Reading text
►
Article on Alef Website: Toppling Assad Won't Serve Hamas's Goals

On March 2, 2012, columnist Yahya Sadaqat wrote on the Alef website, which is identified with senior conservative Majlis member Ahmad Tavakoli, accusing Haniya of ingratitude and of having a short memory. He said that toppling Assad would not help Hamas because Assad's opponents, who would replace him, did not share Hamas's positions on Israel, and voiced the Iranian regime's concerns that the axis of the resistance might be in danger. He wrote:

"At the meeting in Egypt, Hamas prime minister in Gaza Isma'il Haniya openly drew his sword against Bashar Al-Assad's regime, showed that he would not sit quietly as long as his interests are not assured, and harshly criticized the Assad regime. [But] who has forgotten that in the not-so-distant past, this same Haniya and his comrades sat quietly and safely in that same regime's land – [the regime] which Haniya [now] calls blood-spilling – and went on with their lives, supported by that regime and by Bashar Al-Assad.

"Yes, Haniya, according to public opinion in the region, your memory is weak, and you... did an about-face and made declarations that completely contradicted statements you have made in the past, once you saw that the situation in Syria was worsening. But you must know that if the Syrian demonstrators overcome the Assad regime, they will not support you, nor permit you to use their land as a base for the resistance against Israel. This is no exaggeration; it is reality. The Syrian demonstrators do not share your views on Israel.

"What happened to your memory that it's so short? Once upon a time, when no country or regime agreed to officially recognize you, this one – which you [now] call oppressive – supported you, and held receptions for you fit for a president. Now, in this sensitive situation, have you abandoned your oldest ally, and, incredibly, renounced him?

"Mr Haniya, the slaughter of the innocent everywhere in the world is condemnable, whether they are Muslims, Christians, or Jews, or even of no religion... While everyone knows that your speech in no way stemmed from support for the Syrian people, but [was] rather a settling of personal accounts, it will doubtless yield you nothing but a weakening of the [axis of] resistance – because you will lose Syria as a base of support for it."[12]

Iranian Websites: Haniya Supports the Syrian Demonstrators Because of Saudi-Qatari Pressure

While the Asr-e Iran website assessed that Haniya's statements in Cairo in favor of the Syrian rebels expressed Hamas's official point of departure from the Assad regime,[13] the Tabnak website explained that his statements resulted from pressure and financial promises from Saudi Arabia and Qatar, which hoped to keep the failure of the Friends of Syria conference in Tunisia under wraps. Tabnak explained that only an announcement by Hamas that it had separated itself politically from the Syrian regime could divert attention from the blow Saudi Arabia and Qatar had suffered at the Doha conference due, inter alia, to U.S. Secretary of State Hillary Clinton's statements that the military option against Syria was off the table.[14]

The Saham News website, identified with protest movement leader Mehdi Karroubi, who has been under regime-ordered house arrest for the past year, noted that Haniya's statements in Cairo were a continuation of the Arab governments' new moves to ratchet up the pressure against Assad.[15]

In an analysis on his website, and also in the reformist daily Sharq, reformist intellectual Sadeq Zibakalam wrote: "Hamas, as a popular movement, cannot distance itself from the masses in the Arab world... Hamas has invested tremendous efforts in its attempt to take a neutral position vis-à-vis the crisis in Syria, but was forced to take a stand following the changes in Syria and the backing that Assad's opponents received from the Islamists in Egypt and Tunisia.
◄
Stated exercise 1
List every line in the records that contains the word "pixels", copying each line in full. Case counts.

Record list
►
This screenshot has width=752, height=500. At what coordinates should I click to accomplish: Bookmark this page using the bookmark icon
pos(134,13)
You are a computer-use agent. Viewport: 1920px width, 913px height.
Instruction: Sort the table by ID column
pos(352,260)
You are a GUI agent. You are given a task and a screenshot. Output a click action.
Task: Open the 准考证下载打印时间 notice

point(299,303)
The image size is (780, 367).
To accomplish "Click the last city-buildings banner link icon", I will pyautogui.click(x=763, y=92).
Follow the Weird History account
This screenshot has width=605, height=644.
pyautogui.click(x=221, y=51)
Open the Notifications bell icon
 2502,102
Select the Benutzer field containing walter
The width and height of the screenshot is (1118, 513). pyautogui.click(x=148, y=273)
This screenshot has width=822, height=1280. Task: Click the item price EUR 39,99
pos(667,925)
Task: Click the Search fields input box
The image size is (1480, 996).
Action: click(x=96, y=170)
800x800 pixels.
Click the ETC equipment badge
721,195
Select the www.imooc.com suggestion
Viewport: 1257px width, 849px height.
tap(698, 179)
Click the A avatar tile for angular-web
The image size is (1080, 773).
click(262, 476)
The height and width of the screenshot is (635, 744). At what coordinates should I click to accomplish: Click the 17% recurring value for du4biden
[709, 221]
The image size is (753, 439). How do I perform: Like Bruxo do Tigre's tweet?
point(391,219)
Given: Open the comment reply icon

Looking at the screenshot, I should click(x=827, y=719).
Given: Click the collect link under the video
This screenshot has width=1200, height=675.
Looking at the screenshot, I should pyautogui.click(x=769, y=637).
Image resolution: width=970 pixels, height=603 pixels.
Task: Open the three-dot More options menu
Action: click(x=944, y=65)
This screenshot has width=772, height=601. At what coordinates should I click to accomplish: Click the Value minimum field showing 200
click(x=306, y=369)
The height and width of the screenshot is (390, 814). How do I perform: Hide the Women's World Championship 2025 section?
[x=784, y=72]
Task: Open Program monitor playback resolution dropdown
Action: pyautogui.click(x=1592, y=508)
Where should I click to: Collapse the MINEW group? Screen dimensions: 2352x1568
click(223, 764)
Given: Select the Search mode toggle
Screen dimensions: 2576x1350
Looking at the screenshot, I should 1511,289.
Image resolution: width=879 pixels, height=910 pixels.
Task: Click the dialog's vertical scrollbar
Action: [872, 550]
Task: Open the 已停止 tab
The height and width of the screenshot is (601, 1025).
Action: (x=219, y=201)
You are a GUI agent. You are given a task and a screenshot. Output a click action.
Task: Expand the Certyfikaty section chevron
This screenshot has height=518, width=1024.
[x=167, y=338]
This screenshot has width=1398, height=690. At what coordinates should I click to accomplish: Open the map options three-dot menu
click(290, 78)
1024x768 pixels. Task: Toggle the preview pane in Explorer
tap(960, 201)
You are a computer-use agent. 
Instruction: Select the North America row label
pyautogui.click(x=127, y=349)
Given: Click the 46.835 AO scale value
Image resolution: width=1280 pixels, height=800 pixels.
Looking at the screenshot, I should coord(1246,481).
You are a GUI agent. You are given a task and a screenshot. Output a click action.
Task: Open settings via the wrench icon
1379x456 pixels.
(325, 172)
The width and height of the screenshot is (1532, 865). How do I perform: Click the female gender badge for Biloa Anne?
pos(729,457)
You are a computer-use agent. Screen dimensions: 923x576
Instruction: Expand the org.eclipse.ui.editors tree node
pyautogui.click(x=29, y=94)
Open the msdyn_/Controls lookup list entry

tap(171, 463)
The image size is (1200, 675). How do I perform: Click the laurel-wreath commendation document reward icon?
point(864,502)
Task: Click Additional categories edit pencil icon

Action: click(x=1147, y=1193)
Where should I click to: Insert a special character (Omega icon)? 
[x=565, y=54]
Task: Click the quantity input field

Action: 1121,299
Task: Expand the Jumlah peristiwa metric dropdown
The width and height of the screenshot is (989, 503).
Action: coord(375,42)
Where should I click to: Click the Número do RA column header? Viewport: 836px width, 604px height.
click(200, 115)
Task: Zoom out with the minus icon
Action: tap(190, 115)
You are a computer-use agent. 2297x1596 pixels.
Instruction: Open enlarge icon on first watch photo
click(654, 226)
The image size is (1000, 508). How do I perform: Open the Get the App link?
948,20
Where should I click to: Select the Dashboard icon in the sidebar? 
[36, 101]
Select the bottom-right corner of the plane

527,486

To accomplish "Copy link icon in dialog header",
◄
Stated exercise 2
Please continue the article on Iranian reactions to Haniya's stance on Assad from the point where it stops.

Answer 1
800x800 pixels.
Image resolution: width=970 pixels, height=603 pixels.
Image resolution: width=879 pixels, height=910 pixels.
1024x768 pixels. Task: Toggle the preview pane in Explorer
Image resolution: width=1280 pixels, height=800 pixels.
1379x456 pixels.
You are a computer-use agent. 2297x1596 pixels.

Answer 2
"It is no coincidence that the first to take a stand in Hamas was Mash'al; he was in Damascus and witnessed the firestorm there from up close. [Subsequently,] the Hamas leadership moved from Damascus to Jordan. Haniya knew that Tehran would not be thrilled about the change in the Hamas leadership's inclination, and tried to mollify its hosts [in Tehran, during his visit] with the eternal anti-U.S. and anti-Israel slogans, and slogans about jihad continuing till the end. It would be unreasonable for Tehran [to continue] to ignore the volte-face in Hamas's stance.

"The truth is that an earthquake struck the Arab world, which began aspiring to democracy, and Hamas's leaders could not ignore it. They realized that their future depended on the movement striving for democracy in the Arab world, and therefore were forced to submit to pressure by the Arab critics of Assad...

"Haniya knows very well in his heart that the future of Palestine is in the hands of the popular pro-democracy movement in the Arab world – and not in the hands of the anti-West radicalism."[16]

Jomhouri-ye Eslami: Mash'al Has Put Hamas at Risk of Splintering

In a series of articles, the daily Jomhouri-ye Eslami claimed that in the Doha agreement, Mash'al was set up by Fatah and Qatar. It accused him of putting the Hamas leadership at risk of splintering into factions, and of betraying the principles of the movement. The daily criticized Hamas for being enticed by Qatar's petrodollars.

On February 15, 2012, Jomhouri-ye Eslami said that criticism of the Doha agreement from Hamas officials, including Mahmoud Al-Zahar, signaled "the beginning of a major conflict in Hamas, which will decide its fate... [This criticism indicates that] Hamas Political Bureau Chief Khaled Mash'al has lost his support and influence among Hamas leaders, and that he cannot make important decisions – as he did in Doha – without their consent. This reality will affect the structure of Hamas and cause numerous problems. This is precisely the Zionist regime's longstanding goal. It wishes to render this organization useless by creating internal schisms and rifts... [thus] strengthening itself against a powerful Palestinian organization...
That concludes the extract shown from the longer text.